_EXERCISE DETAILS_. Without changing a single word, write out every entry.

_DATA IN THIS EXERCISE_.
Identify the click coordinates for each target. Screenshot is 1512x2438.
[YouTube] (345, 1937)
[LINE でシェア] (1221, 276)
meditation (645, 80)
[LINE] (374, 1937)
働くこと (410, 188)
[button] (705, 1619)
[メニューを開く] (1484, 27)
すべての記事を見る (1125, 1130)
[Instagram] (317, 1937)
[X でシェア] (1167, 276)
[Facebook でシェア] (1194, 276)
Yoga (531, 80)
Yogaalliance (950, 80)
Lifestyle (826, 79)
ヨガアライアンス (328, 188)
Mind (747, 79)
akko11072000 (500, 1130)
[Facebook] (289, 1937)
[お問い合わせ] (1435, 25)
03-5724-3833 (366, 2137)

_SOLUTION FOR THIS EXERCISE_.
Identify the click coordinates for each target. Screenshot is 1512x2438.
[YouTube] (345, 1937)
[LINE でシェア] (1221, 276)
meditation (645, 80)
[LINE] (374, 1937)
働くこと (410, 188)
[button] (705, 1619)
[メニューを開く] (1484, 27)
すべての記事を見る (1125, 1130)
[Instagram] (317, 1937)
[X でシェア] (1167, 276)
[Facebook でシェア] (1194, 276)
Yoga (531, 80)
Yogaalliance (950, 80)
Lifestyle (826, 79)
ヨガアライアンス (328, 188)
Mind (747, 79)
akko11072000 (500, 1130)
[Facebook] (289, 1937)
[お問い合わせ] (1435, 25)
03-5724-3833 (366, 2137)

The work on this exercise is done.